La virtud que Judt anuncia para aquel que se posicione frente a la opinión mayoritaria, lleva visos de santidad. Como resulta que esa era precisamente la función de los intelectuales y hoy en día es esta una especie que se ha extinguido y ha sido sustituida por los tertulianos, a este mártir de la templanza que deberá soportar la burla y la soledad, el menosprecio y la humillación, nada podemos ofrecerle. Y el caso es que este héroe es más preciso que nunca. Tiene ante sí la difícil tarea de desbloquear las vías convencionales del cambio que están obturadas por “un reducto de enchufados, subordinados serviles y pelotas profesionales”. Echa de menos Judt a las grandes figuras del liberalismo constitucional europeo, el francés Léon Blum, el británico David Lloyd George... Por supuesto que no menciona a los españoles, pero los tuvimos (Maura, Canalejas, Cambó…) Los problemas que tuvieron que afrontar son muy distintos de los actuales. Ellos sabían cosas que nosotros hemos olvidado. Sabían por ejemplo que en política el dinero debe estar más cerca de la ética que de la utilidad. Para abrir la caja del dinero de todos no debe bastar con la llave del deseo, ha de ser necesaria la del bien común, lo que es tanto como la de la justicia. ¿Es justo este gasto señor político mientras haya pobreza, desempleo, desigualdad? Seguramente no, así que vuelva usted a meter ese dinero en la caja de todos. Es entonces cuando nos damos cuenta de que el político está sonriendo, que sus ojos chisporrotean de astucia, porque la caja de todos ha sido reemplazada por la caja de unos pocos.

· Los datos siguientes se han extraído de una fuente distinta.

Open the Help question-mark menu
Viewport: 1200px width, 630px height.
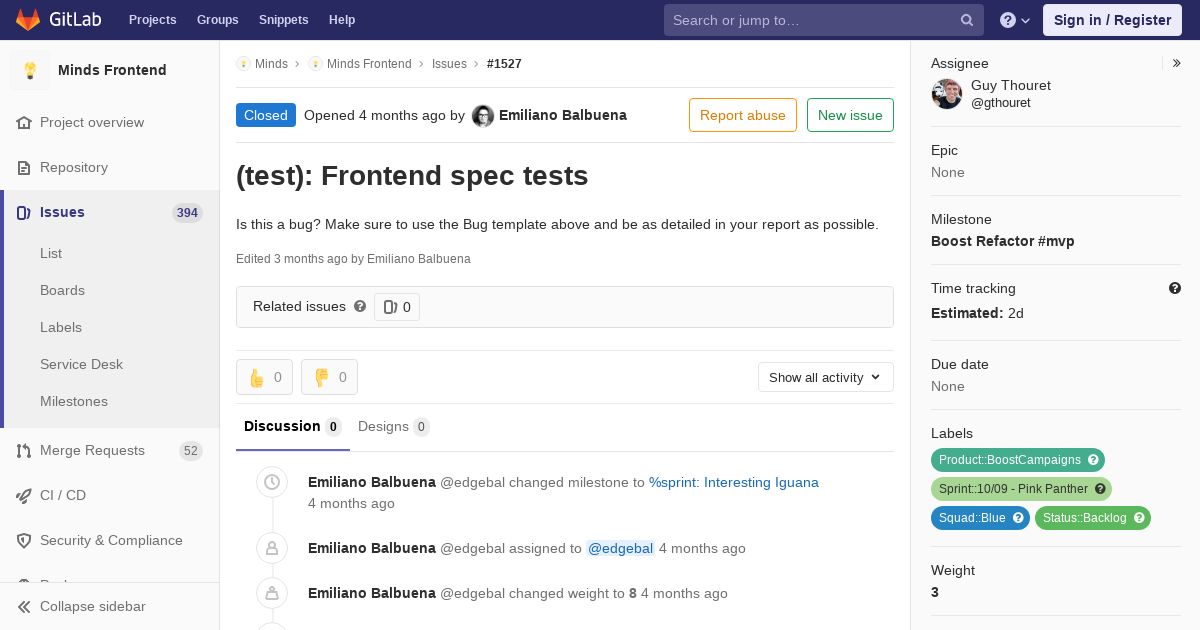1014,20
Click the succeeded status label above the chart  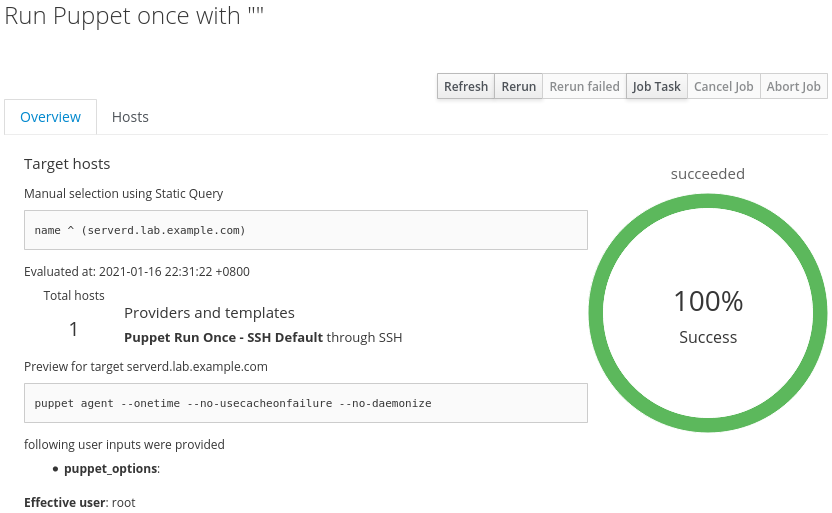[707, 174]
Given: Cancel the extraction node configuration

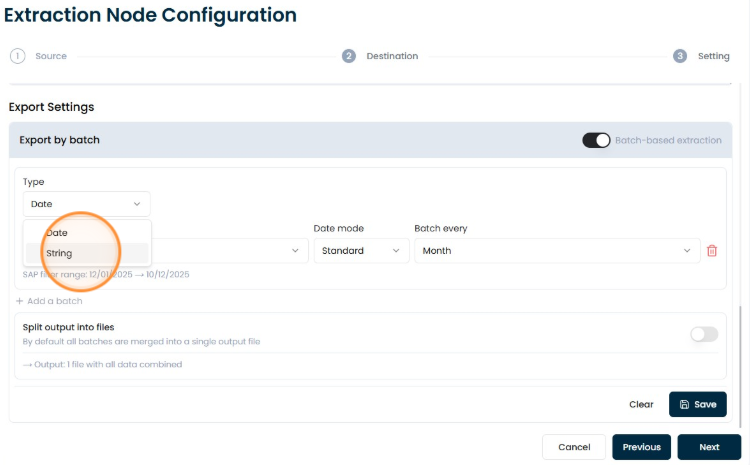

Era así, tal y como nos lo cuenta Judt. Nadie pensó que la ortiga del nacionalismo fuera a invadir el bien cuidado prado europeo. Pero la guerra estalló y duró cuatro décadas. Las fronteras que se fijaron en 1945 han ido cambiando con la desaparición y el nacimiento de nuevos estados. Ahora, la globalización trata de acabar con ellos, con los nuevos y también con los viejos estados. Muchos piensan que los estados han quedado para hacer política, fundamentalmente social se entiende, porque para la economía ya están los órganos supraestatales y el mercado. Judt considera que la superviviencia del Estado es esencial para preservar las conquistas alcanzadas. Resulta llamativo que tal aspiración se haya convertido en el objetivo de la izquierda aplicando la receta del orden, mientras que las alternativas aportadas por la derecha sean notoriamente revolucionarias (privatizaciones, flexibilidad de mercado laboral, “adelgazamiento” de servicios públicos…)

Dos ideas rápidas de las muchas que ofrece el texto: aunque el comunismo se ha marchado definitivamente sigue resultando inquietante la sospecha de que el sentido de la libertad política del capitalismo es hacer dinero; y que al mismo tiempo sigue en pie la cuestión de cómo hemos de organizarnos en beneficio común.